La complexité de cette situation dérive du fait que les pouvoirs politiques, aveuglés ou obnubilés par la recherche de solutions à des problèmes définis, laissent ces indéfinitions augmenter. Les pouvoirs officiels reculent, perdent du terrain dans toutes leurs fonctions sociales et répressives, incapables qu’ils sont d’encadrer une réalité qui retourne aux règles de fonctionnement les plus primaires et élémentaires. Les normes juridiques en franche expansion soutiennent — ce sont les mots de Minc — le fonctionnement de la société officielle. Les procédures sociales, qui semblent de plus en plus complètes, laissent en réalité s’échapper chaque jour de nouvelles couches sociales.

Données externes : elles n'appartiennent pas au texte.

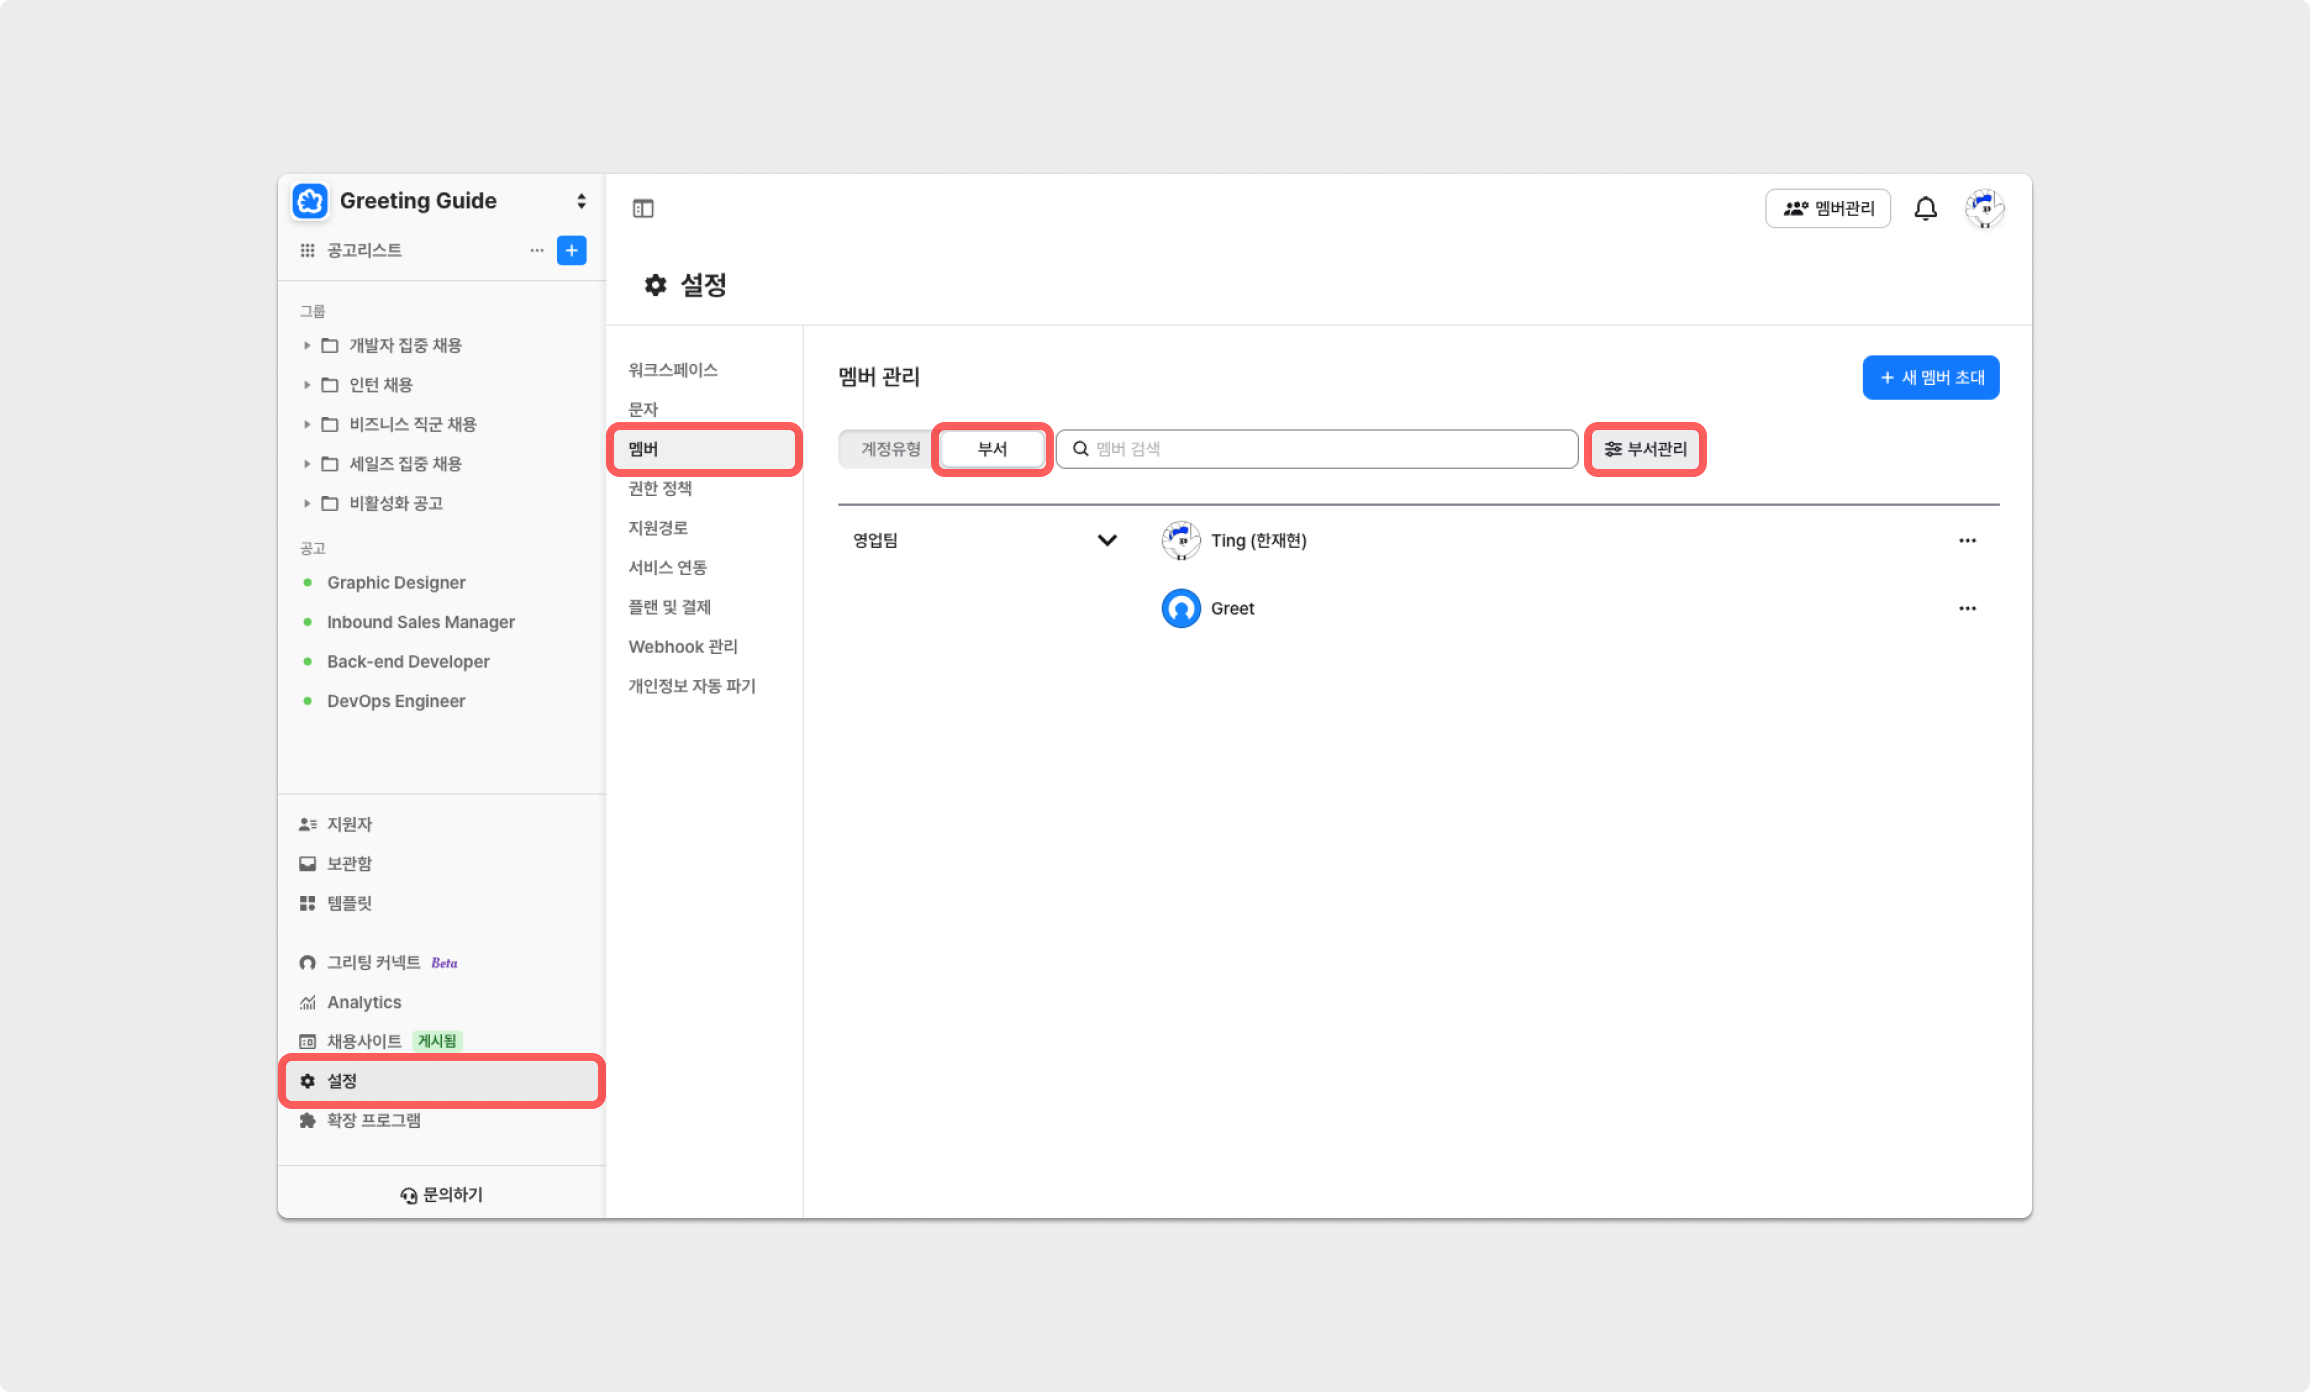2310x1392 pixels.
Task: Open the options menu for Greet member
Action: [1967, 608]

La répression, qui prétend faire face aux formes de délinquance les plus sophistiquées, doit en fait cohabiter avec une illégalitée elle aussi en plein essor.

Ces espaces deviennent donc des espaces déshérités et abandonnés, ils deviennent opaques au regard politique, et l’on aboutit alors à une situation surréaliste où le pouvoir regarde ailleurs et oublie ces zones, qui sont déclassées en tant que zones visibles, et sont reconnues et identifiées à des mondes obscurs où règne la drogue, la prostitution, le vol, etc… C’est ainsi qu’elles deviennent de véritables points noirs sur la carte mentale de la ville, de sorte qu’il est possible d’observer, dans n’importe quelle ville, de véritables cartes mentales de la crainte.

Il est évident que cette situation est facilement identifiable dans les grandes villes et qu’elle est moins nette dans les petites, ce qui ne veut pas dire que ces dernières y échappent. Par ailleurs, leur nombre, loin de diminuer, augmente partout. La raison en est bien simple : la concentration dans les villes augmente  de jour en jour, et une proportion croissante de ces masses de population qui se rapprochent de la ville à la recherche de meilleures conditions de vie se trouve refoulée vers ces zones, dans l’espoir de modifier leur situation de départ.

Nous ne pouvons accepter que la victoire du libéralisme démocratique ait pour conséquence inévitable l’ascension des zones grises. Les pouvoirs politiques doivent reconnaître le problème et, pour le moins, essayer de le résoudre. Il faut cesser de marginaliser ces zones qui, oubliées par leur propre ville, engendrent des sentiments de désolation et de non-appartenance à celle-ci.

Les itinéraires sentimentaux qu’une ville produit chez ses habitants ou chez ceux qui la visitent sont, dans la terminologie borgienne, comme des jardins qui bifurquent : chacun d’eux frôle ou glisse sur les autres. Selon l’endroit où nous mettrons l’accent, nous trouverons une ville ou une autre. N’importe lequel de ces itinéraires, s’il est parcouru avec le coeur, en regardant posément, sans se presser, ajoute une vision de la ville qui restera inscrite dans notre mémoire vivante et humaine, et peu nous chaut qu’elle s’inscrive aussi sur les froides et statiques photographies muettes.